For the sake of comparison, we’ll use an example system with 12 drives, each one sized at 6TB, and say that each drive does 100MB/s streaming reads and writes and can do 250 read and write IOPS. We will visualize how the data is spread across the drives by writing 12 multi-colored blocks, shown below. The blocks are written to the pool starting with the brown block on the left (number one), and working our way to the pink block on the right (number 12).

Note that when we calculate data rates and IOPS values for the example system, they are only approximations. Many other factors can impact pool access speeds for better (compression, caching) or worse (poor CPU performance, not enough memory).
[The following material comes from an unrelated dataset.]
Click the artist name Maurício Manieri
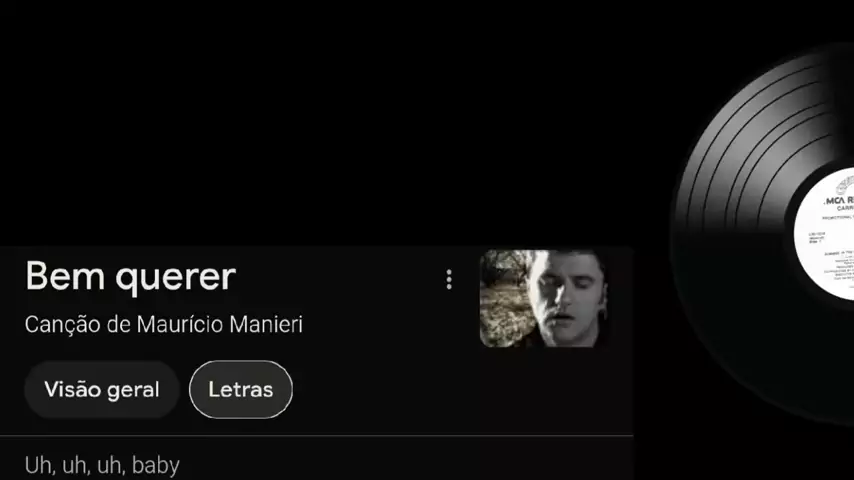Viewport: 854px width, 480px height. [x=219, y=325]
There is no single configuration that maximizes all six metrics. Like so many things in life, our objective is to find an appropriate balance of the metrics to match a target workload. For example, a cold-storage backup system will likely want a pool configuration that emphasizes usable storage space and fault tolerance over the other data-rate focused metrics.
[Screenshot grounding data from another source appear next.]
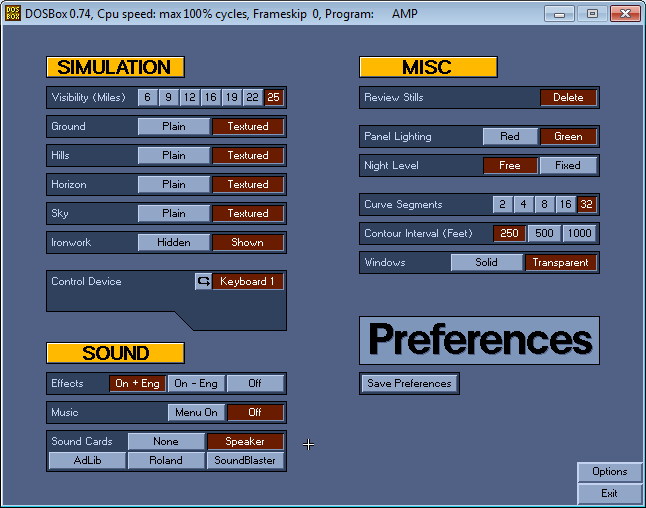Click the Keyboard 1 control device selector
The width and height of the screenshot is (646, 508).
(x=248, y=282)
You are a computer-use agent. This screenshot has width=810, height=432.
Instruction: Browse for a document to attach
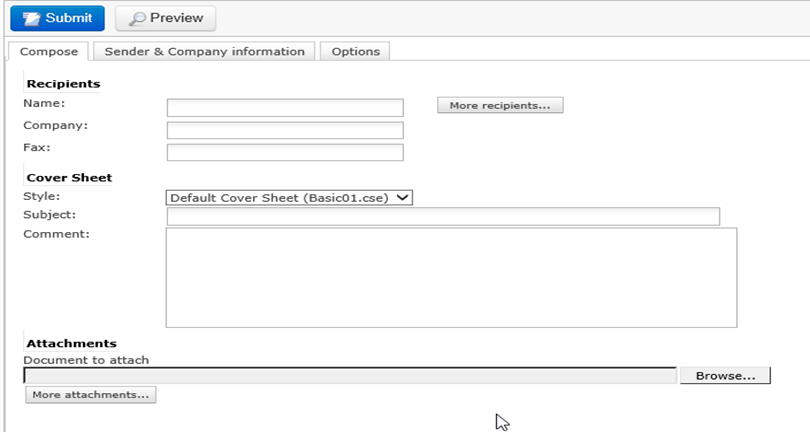(x=725, y=376)
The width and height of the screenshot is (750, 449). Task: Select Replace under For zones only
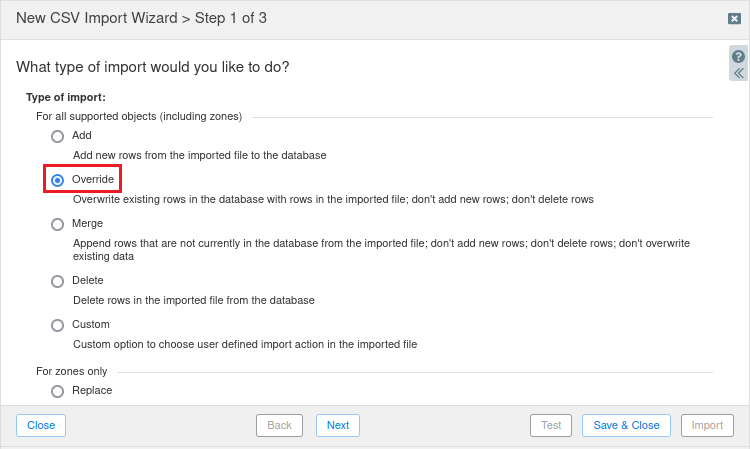tap(58, 391)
Let’s start with a quick review of ZFS storage pools before diving into specific configuration options. ZFS storage pools are comprised of one or more virtual devices, or vdevs. Each vdev is comprised of one or more storage providers, typically physical hard disks. All disk-level redundancy is configured at the vdev level. That is, the RAID layout is set on each vdev as opposed to on the storage pool. Data written to the storage pool is then striped across all the vdevs. Because pool data is striped across the vdevs, the loss of any one vdev means total pool failure. This is perhaps the single most important fact to keep in mind when designing a ZFS storage system. We will circle back to this point in the next post, but keep it in mind as we go through the vdev configuration options.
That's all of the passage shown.